The truth about OPP

April 3, 2018   ·   1 Comments

Recently Orangeville council voted 4 to 3 in favour of maintaining the current police force vs. a proposal from the OPP to provide policing service to the Town of Orangeville.

Many citizens have expressed concern that the Town acted in error as huge savings were found with the OPP proposal.

Further clarification of the facts are necessary and are as follows.

1. If the OPP took over then all existing employees of the force would be terminated by the town. The current employees would be given the opportunity to reapply for their current positions but no guarantee for employment would be given.

2. The OPP proposal called for the reduction of a minimum of 17 staff positions. No analysis of how that number was arrived at was given.

3. The OPP would require upgrades to the existing physical premises which were estimated to cost $1.5 million dollars (paid for by the Town).

4. All calls would be rerouted to Orillia and then back to Orangeville. This could possibly delay response time.

5. The OPP proposal called for a “user pay system” which again could not be estimated financially.

6. Because the OPP is a Provincial force they would be required to respond to all “out of Orangeville” calls thus potentially reducing the service levels in Town.

7. With so many cost and service unknowns council acted in the best interests of its’ citizens.

Nick Garisto

Town of Orangeville Councillor

Readers Comments (1)

  1. James says:

    The myths, rhetoric and misinformation surrounding this process just keep swirling. In my humble opinion your version of the truth is well, not quite factual.

    1. Employees both uniform and civilian would have the option to apply to the OPP for positions that are available. If an employee was not taken on or chose not to apply, then they would be able to negotiate a severance dependant of course on the contract they had with Orangeville at the time.

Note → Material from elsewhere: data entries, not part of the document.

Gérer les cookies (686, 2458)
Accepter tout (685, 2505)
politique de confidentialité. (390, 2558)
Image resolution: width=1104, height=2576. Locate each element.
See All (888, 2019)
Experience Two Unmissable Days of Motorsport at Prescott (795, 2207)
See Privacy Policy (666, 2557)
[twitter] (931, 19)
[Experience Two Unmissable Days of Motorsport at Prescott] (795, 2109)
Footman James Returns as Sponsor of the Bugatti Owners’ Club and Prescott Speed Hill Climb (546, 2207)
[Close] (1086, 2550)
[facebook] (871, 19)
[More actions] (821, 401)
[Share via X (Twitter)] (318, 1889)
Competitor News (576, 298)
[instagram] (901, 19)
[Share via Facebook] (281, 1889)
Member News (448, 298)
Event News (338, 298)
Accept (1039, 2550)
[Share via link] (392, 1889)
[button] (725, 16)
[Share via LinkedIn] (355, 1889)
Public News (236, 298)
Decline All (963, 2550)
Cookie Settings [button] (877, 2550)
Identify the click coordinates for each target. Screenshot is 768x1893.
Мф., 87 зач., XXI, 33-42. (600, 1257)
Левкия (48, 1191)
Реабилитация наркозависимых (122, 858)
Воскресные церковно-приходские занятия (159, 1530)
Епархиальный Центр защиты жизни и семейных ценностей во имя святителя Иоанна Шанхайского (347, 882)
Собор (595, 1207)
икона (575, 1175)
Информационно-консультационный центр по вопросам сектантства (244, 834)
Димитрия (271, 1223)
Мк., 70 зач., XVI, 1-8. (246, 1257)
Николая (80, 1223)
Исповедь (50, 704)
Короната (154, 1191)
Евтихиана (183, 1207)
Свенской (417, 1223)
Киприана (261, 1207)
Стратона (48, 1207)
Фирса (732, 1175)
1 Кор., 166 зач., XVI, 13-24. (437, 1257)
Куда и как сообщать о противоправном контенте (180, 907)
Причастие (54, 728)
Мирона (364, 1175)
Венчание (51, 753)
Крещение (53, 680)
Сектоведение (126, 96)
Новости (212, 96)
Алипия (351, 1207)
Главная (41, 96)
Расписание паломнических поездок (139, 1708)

    The OPP does not automatically take on all employees. Like most careers the applicant must meet certain requirements. For example if a former employee was on long term disability, wsib, under criminal investigation, suspended etc then they may not meet those requirements. If the tables were turned would the Town of Orangeville blindly hire unqualified applicants without doing their due diligence? I think not.

    2. If these questions were not answered then perhaps the right questions were not asked of the OPP. It would’ve been the responsibility of council to ensure they sought ALL relevant information, clarifications when the presentation was made and not raising it as an issue after the barn door was shut.

    3. Yes, and the point would be? The OPP have certain standards for their infrastructure. Obviously a take over would result in upgrades to the existing infrastructure. Phone lines, Computer lines, officer/employee safety modifications. Again please see response for question #2. Questions should’ve been asked then about the particulars of the upgrades and the reasons why.

    4. Seriously? It’s a phone call for goodness sake to a dispatch centre. Its instantaneous, it doesn’t take longer because its routed to Orillia. They aren’t using Carrier Pigeons. This would have ZERO impact on service. Another ridiculous myth that follows these costing proposals.

    5. Again, refer to my answer in question #2.

    6. The OPP must meet its contractual obligations, plain and simple. If in fact there is a “major event” that causes a mass mobilization of members, the contractual obligations are still met via overtime, the cancellation of leaves or bringing in additional members from neighboring detachments…at no additional costs to the municipality. Sorry but in 35 years I can’t recall this ever happening to this extent. In the case of an event happening just outside of Orangeville where backup was required by members patrolling the rural areas, then yes momentary backup would be provided in an emergency. Just as Orangeville PS does now for the OPP and as the OPP does when Orangeville PS asks for backup. Bottom line…No difference Nick.

    7. Again if due diligence was properly carried out with clarification sought and questions asked {at the time} then there shouldn’t be any “questions or concerns” brought up after the fact.

    Don’t forget the Town of Orangeville asked for this costing from the OPP the OPP didn’t come knocking on Orangeville’s door looking for business. It was up to the the Town to set the parameters for the Costing Proposal, not the OPP. If there were questions or concerns then it was up to council to seek clarification so that they could make an informed comparison and subsequent decision. If that wasn’t done that’s councils fault, not the OPP and it would’ve been a disservice to the process.